Aber warum zum Henker gibt es Bahnhöfe ohne beheizte Wartehallen? Oder überhaupt ohne Wartehallen? Ja sogar ohne windschützende Unterstände?

Warum wird aus jedem Bahnhof der letzte Quadratmeter herausgepresst, um Flitter und Fritten, Tand und Teigtaschen zu verkaufen, anstatt einen freundlichen Ofen und ein paar bequeme Bänke aufzustellen?

Warum muss die Wartezeit zwischen den umweltfreundlichen Reisen so ungemütlich gemacht werden, wie wenn man auf die Fahrt in ein Arbeitslager vorbereitet würde?

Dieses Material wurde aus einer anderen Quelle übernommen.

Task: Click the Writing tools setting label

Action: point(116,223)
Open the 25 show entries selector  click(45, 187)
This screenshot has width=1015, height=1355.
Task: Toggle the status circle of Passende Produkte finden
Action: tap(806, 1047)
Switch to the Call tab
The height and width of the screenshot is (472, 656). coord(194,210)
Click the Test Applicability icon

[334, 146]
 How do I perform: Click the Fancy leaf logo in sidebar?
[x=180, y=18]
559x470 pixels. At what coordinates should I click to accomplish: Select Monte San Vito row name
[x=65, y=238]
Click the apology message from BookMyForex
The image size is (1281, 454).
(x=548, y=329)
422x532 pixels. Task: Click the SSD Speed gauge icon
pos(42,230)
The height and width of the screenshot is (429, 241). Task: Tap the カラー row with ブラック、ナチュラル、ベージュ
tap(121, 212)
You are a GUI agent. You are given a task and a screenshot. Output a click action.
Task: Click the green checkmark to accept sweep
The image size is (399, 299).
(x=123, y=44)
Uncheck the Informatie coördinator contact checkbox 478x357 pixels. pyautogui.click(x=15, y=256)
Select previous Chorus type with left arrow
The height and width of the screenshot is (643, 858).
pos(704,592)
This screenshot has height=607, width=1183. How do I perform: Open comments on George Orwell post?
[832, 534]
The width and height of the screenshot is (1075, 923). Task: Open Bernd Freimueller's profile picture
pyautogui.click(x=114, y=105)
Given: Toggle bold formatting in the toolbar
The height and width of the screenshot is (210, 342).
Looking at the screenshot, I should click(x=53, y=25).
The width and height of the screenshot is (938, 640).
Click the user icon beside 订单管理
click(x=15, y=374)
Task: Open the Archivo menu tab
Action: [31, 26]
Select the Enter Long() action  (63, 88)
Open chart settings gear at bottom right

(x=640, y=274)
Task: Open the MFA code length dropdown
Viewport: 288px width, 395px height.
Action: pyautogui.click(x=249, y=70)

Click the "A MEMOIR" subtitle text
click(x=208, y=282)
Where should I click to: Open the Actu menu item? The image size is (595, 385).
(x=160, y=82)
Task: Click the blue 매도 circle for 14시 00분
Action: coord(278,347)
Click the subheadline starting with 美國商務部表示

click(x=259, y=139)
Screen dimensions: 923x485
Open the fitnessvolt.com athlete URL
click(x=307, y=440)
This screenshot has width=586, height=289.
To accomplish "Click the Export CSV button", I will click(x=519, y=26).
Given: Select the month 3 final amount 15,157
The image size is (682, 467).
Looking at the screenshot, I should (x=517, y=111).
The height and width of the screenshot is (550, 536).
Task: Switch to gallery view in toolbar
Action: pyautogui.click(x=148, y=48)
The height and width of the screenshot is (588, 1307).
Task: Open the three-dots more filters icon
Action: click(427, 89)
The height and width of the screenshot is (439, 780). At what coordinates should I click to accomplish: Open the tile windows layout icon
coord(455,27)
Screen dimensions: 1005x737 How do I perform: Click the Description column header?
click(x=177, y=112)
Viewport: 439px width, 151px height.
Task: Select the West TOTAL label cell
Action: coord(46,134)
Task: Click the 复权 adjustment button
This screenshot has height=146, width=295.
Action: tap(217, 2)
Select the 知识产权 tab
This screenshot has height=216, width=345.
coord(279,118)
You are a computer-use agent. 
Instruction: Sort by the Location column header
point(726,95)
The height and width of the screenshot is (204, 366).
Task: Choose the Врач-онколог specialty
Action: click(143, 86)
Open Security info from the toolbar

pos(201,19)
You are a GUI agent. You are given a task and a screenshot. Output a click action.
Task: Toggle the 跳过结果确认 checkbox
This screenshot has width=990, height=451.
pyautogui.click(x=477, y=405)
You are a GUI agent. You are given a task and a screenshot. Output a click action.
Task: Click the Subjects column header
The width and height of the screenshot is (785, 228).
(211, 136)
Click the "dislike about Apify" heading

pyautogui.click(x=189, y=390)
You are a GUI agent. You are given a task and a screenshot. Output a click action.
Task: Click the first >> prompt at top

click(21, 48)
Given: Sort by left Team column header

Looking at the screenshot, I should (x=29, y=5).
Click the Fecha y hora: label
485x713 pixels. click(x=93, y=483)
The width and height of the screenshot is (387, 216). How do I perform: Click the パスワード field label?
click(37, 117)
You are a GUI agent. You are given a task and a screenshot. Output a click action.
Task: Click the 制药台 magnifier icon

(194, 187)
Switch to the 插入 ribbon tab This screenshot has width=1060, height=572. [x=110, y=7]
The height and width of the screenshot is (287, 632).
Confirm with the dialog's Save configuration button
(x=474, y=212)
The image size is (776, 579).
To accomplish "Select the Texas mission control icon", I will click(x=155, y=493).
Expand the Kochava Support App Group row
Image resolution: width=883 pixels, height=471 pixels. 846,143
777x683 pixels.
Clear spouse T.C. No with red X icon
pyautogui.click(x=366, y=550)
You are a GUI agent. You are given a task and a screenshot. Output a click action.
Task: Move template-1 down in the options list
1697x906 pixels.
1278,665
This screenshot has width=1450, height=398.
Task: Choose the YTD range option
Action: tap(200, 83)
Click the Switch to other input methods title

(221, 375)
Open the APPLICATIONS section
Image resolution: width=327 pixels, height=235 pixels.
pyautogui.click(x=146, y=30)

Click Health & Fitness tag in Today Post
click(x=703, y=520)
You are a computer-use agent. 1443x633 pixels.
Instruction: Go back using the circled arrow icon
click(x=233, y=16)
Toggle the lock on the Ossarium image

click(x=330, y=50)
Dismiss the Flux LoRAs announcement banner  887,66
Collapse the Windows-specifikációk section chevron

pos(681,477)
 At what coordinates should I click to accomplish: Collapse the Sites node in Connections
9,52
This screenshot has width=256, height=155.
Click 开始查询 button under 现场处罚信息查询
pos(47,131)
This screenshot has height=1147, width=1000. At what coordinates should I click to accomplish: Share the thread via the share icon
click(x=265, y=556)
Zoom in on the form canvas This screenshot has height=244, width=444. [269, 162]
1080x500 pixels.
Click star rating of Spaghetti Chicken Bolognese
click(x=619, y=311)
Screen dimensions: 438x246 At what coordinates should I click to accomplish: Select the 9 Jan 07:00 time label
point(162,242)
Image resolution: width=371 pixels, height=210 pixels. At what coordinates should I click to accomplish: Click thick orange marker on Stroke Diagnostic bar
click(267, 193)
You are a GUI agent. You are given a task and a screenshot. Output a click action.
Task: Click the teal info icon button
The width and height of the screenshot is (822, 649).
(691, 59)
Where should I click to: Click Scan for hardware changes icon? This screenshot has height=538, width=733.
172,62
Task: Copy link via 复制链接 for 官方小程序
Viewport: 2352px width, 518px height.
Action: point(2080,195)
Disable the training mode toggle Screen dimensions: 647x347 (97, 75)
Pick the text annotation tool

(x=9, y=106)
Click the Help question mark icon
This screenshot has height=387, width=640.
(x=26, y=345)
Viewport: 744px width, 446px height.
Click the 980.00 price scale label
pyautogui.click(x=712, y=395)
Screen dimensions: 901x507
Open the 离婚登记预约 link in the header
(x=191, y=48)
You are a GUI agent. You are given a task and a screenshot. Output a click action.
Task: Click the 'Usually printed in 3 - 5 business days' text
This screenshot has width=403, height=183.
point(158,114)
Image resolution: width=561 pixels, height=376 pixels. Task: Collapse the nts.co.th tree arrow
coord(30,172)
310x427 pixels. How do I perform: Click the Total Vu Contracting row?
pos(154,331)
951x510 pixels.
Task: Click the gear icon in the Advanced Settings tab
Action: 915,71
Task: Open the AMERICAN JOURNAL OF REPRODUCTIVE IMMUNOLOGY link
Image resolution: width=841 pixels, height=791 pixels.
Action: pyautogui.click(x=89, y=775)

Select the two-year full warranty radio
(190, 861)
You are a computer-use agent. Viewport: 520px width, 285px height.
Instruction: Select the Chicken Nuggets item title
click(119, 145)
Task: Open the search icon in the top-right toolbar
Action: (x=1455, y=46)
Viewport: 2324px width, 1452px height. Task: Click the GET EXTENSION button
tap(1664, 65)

Warum sind der Deutschen Bahn die überflüssigsten Ladengeschäfte willkommen, nicht jedoch treue Kunden, die einfach nur gemütlich sitzen, warten und nicht vor Kälte sterben wollen?

Im sozialistisch geprägten Teil Europas geht es doch auch. So wartet man z.B. in ukrainischen Bahnhöfen. Da bollert die Kohle im Ofen, und niemand muss frieren.

Ach ja: Die Deutsche Bahn hat doch Wartesäle, DB-Lounges genannt. Allerdings nur für Passagiere der ersten Klasse. Und nur an 14 Bahnhöfen in Deutschland. – Vielleicht sollte ich mich das nächste Mal an die Bahnhofsmission wenden. Die gibt es immerhin an 105 Bahnhöfen in Deutschland.

Links:

Über Andreas Moser

Travelling the world and writing about it. I have degrees in law and philosophy, but I'd much rather be a writer, a spy or a hobo.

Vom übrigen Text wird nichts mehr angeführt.